Instructions to follow: Every single entry must be reproduced precisely.

+++ Data in this exercise

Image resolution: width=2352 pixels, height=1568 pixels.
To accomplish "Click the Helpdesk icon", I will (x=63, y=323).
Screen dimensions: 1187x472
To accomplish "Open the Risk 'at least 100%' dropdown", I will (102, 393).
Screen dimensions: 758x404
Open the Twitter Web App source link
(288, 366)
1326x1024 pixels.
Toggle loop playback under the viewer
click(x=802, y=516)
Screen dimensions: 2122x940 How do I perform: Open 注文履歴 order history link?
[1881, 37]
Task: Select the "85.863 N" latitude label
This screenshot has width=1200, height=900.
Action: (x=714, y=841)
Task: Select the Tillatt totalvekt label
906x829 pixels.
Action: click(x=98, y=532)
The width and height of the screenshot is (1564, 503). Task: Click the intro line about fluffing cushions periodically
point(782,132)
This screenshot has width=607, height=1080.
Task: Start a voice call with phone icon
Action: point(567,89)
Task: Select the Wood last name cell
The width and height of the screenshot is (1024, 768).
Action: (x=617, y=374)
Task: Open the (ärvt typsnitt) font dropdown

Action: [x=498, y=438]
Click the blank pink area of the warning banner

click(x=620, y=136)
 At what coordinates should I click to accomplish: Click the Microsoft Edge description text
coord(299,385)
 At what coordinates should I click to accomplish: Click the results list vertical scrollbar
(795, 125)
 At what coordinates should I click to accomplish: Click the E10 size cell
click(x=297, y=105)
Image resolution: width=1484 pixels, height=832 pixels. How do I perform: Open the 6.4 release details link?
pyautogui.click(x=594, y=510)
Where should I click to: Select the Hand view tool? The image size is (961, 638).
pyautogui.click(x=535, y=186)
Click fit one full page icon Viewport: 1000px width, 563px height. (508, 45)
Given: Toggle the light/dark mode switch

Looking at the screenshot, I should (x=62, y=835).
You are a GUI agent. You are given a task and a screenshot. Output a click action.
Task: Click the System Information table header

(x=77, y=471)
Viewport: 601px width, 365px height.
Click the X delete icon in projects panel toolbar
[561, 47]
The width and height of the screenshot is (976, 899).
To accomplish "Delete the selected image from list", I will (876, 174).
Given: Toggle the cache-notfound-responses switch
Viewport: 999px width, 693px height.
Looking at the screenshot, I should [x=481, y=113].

++++++

Solution to this exercise:
Image resolution: width=2352 pixels, height=1568 pixels.
To accomplish "Click the Helpdesk icon", I will (x=63, y=323).
Screen dimensions: 1187x472
To accomplish "Open the Risk 'at least 100%' dropdown", I will (102, 393).
Screen dimensions: 758x404
Open the Twitter Web App source link
(288, 366)
1326x1024 pixels.
Toggle loop playback under the viewer
click(x=802, y=516)
Screen dimensions: 2122x940 How do I perform: Open 注文履歴 order history link?
[1881, 37]
Task: Select the "85.863 N" latitude label
This screenshot has width=1200, height=900.
Action: (x=714, y=841)
Task: Select the Tillatt totalvekt label
906x829 pixels.
Action: click(x=98, y=532)
The width and height of the screenshot is (1564, 503). Task: Click the intro line about fluffing cushions periodically
point(782,132)
This screenshot has width=607, height=1080.
Task: Start a voice call with phone icon
Action: point(567,89)
Task: Select the Wood last name cell
The width and height of the screenshot is (1024, 768).
Action: (x=617, y=374)
Task: Open the (ärvt typsnitt) font dropdown

Action: [x=498, y=438]
Click the blank pink area of the warning banner

click(x=620, y=136)
 At what coordinates should I click to accomplish: Click the Microsoft Edge description text
coord(299,385)
 At what coordinates should I click to accomplish: Click the results list vertical scrollbar
(795, 125)
 At what coordinates should I click to accomplish: Click the E10 size cell
click(x=297, y=105)
Image resolution: width=1484 pixels, height=832 pixels. How do I perform: Open the 6.4 release details link?
pyautogui.click(x=594, y=510)
Where should I click to: Select the Hand view tool? The image size is (961, 638).
pyautogui.click(x=535, y=186)
Click fit one full page icon Viewport: 1000px width, 563px height. (508, 45)
Given: Toggle the light/dark mode switch

Looking at the screenshot, I should (x=62, y=835).
You are a GUI agent. You are given a task and a screenshot. Output a click action.
Task: Click the System Information table header

(x=77, y=471)
Viewport: 601px width, 365px height.
Click the X delete icon in projects panel toolbar
[561, 47]
The width and height of the screenshot is (976, 899).
To accomplish "Delete the selected image from list", I will (876, 174).
Given: Toggle the cache-notfound-responses switch
Viewport: 999px width, 693px height.
Looking at the screenshot, I should [x=481, y=113].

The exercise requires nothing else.